• **Supplied text**
== Segment start ==

You have 30 seconds… GO!
NOPE. Time’s up!
The answer is GREEN CUSHION of course!
Fun aside, there is a serious point here. We’ve likely all seen the news about how internet search is changing to incorporate generative AI. This is great news for all of us, we can be even more efficient at finding what we need from these tools. But where does this leave retail? The quality of customer experience based around search on many retail sites is actually way below the expectations we all have for it and about to get bigger based on our growing expectations for search in general. Google say that 95% of customers have experienced this disappointment on a retail website in the last 6 months.
There are multiple reasons why search can disappoint us; poor query understanding, poor relevancy and zero hits and the fun examples above fall into the first two. Let’s now look at what's going on in more detail.
Poor query understanding
Searching involves two key steps: the first is to understand the intent of the query terms. Where these are very short ‘head’ queries (1-2 terms) e.g ‘dress’, the lack of specificity implies that the customer is willing to browse the results. Most search engines can do a decent job of finding candidate products in their catalogues in this scenario. The challenge however then changes to one of how results are ranked and displayed, which is covered in the next section.
Query understanding becomes much harder for ‘tail’ queries (3+ terms) and a more natural language-like formation e.g. ‘date night dress in small’. The use of longer queries is a growing trend and hence it becomes vitally important to be able to handle them. This trend is only going to develop further as users see the line between search and chat blurring.

== Segment end ==

• **Data for analysis**

== Segment start ==

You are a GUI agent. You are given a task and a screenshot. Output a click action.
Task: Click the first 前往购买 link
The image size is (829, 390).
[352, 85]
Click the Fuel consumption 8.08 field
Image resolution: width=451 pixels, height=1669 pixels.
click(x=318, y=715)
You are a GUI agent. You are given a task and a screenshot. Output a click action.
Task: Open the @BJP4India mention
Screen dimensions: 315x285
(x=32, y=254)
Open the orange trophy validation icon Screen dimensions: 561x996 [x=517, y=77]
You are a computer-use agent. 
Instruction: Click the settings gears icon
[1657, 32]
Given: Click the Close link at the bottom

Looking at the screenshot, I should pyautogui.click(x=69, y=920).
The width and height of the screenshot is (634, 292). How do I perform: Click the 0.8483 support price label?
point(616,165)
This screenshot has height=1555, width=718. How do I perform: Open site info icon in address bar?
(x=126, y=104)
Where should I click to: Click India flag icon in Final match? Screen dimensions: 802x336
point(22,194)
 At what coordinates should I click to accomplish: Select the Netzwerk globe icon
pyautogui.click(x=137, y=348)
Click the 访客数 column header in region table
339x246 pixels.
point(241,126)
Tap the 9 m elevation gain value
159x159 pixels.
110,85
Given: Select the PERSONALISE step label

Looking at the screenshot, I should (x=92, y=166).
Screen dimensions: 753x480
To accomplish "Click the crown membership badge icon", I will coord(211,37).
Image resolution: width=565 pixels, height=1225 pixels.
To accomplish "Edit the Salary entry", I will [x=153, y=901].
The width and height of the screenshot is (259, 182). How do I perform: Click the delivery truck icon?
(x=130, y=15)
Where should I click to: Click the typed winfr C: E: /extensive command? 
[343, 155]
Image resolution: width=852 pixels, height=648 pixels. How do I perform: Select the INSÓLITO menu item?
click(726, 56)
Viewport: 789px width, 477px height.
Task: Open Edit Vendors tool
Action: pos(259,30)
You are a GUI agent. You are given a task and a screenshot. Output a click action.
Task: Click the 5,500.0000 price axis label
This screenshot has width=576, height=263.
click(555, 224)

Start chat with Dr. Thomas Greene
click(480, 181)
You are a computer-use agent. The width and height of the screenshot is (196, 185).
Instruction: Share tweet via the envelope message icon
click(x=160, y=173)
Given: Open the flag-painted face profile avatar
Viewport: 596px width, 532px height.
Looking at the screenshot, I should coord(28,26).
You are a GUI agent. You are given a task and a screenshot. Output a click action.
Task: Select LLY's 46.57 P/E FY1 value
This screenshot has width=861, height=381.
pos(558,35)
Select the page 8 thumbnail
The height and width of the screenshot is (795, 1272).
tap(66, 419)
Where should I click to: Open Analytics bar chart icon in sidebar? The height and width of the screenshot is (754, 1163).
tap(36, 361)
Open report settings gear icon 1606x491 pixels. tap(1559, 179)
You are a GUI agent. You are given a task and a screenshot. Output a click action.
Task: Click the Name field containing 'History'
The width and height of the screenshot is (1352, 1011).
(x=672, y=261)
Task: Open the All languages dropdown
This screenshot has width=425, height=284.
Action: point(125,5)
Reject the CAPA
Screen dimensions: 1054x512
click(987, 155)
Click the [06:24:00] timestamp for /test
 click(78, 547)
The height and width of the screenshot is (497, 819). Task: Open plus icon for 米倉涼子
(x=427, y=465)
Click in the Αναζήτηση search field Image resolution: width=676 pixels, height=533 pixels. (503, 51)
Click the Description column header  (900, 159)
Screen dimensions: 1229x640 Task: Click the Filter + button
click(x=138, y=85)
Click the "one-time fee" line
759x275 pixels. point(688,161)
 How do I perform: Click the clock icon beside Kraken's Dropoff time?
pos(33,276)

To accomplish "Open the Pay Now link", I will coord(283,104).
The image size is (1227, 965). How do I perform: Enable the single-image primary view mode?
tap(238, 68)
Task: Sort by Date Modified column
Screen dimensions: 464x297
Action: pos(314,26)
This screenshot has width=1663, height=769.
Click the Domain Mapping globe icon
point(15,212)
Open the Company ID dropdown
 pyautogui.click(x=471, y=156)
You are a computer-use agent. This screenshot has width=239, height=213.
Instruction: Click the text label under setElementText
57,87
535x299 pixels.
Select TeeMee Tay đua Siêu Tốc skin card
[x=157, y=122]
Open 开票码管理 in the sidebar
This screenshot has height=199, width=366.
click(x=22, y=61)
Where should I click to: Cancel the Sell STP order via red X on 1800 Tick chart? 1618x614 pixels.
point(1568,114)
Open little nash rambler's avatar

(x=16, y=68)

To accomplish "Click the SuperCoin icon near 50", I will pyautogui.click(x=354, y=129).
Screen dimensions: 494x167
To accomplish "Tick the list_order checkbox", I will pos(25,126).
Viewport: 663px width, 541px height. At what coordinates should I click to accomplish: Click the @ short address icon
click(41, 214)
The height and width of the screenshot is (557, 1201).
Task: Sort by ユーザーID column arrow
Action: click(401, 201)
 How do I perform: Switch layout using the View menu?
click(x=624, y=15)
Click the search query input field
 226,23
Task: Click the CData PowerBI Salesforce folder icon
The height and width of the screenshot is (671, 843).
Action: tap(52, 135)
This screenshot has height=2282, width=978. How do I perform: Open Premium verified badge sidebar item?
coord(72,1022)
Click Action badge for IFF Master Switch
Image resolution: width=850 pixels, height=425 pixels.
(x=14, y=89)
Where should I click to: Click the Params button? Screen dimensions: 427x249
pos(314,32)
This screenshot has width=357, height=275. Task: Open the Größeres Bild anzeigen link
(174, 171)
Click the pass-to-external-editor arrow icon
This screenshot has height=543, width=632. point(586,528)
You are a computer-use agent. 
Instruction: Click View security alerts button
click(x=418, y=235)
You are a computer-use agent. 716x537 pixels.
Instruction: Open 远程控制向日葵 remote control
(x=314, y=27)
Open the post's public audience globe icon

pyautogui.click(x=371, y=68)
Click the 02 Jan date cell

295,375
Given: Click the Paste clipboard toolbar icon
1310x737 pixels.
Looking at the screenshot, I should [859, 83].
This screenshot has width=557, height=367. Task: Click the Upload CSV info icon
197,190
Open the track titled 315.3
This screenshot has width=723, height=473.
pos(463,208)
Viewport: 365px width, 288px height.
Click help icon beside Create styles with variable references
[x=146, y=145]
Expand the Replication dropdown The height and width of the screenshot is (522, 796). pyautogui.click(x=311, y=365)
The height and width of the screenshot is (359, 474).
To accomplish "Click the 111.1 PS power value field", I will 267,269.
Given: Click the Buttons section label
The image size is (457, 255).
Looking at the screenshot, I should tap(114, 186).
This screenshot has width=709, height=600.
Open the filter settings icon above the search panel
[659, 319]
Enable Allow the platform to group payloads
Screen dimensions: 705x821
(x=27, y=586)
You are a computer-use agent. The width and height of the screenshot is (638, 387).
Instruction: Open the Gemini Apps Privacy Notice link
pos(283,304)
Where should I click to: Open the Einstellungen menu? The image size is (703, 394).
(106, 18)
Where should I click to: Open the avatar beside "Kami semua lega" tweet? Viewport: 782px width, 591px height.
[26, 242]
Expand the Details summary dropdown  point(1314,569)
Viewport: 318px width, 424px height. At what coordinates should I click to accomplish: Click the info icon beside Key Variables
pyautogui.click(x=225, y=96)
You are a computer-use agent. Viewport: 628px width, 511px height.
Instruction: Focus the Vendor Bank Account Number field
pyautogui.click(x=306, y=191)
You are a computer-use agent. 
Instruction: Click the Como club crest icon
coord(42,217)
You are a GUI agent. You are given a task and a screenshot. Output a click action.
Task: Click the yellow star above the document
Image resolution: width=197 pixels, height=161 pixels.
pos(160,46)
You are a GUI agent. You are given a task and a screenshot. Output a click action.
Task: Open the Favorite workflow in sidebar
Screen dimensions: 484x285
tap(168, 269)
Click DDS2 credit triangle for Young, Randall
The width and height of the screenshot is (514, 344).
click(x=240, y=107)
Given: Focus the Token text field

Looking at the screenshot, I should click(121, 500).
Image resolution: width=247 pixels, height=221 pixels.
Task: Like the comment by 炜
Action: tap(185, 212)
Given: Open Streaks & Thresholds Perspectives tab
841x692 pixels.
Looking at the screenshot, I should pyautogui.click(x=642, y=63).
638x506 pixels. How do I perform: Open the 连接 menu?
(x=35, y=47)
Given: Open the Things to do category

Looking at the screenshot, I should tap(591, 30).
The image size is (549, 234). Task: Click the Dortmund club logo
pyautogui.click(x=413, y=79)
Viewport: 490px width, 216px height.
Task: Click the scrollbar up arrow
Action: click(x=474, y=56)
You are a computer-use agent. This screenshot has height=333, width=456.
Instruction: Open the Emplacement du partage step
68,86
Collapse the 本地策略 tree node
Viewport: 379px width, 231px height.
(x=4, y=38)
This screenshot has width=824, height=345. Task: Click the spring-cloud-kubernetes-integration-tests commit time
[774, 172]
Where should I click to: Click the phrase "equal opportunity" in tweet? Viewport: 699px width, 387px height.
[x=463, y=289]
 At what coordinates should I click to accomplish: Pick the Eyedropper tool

== Segment end ==

• **Problem to work on**
Copy everything in the retail search text from "You have 30" down to "in more detail.". Work only from the retail search text.

• **Exercise solution**
You have 30 seconds… GO!
NOPE. Time’s up!
The answer is GREEN CUSHION of course!
Fun aside, there is a serious point here. We’ve likely all seen the news about how internet search is changing to incorporate generative AI. This is great news for all of us, we can be even more efficient at finding what we need from these tools. But where does this leave retail? The quality of customer experience based around search on many retail sites is actually way below the expectations we all have for it and about to get bigger based on our growing expectations for search in general. Google say that 95% of customers have experienced this disappointment on a retail website in the last 6 months.
There are multiple reasons why search can disappoint us; poor query understanding, poor relevancy and zero hits and the fun examples above fall into the first two. Let’s now look at what's going on in more detail.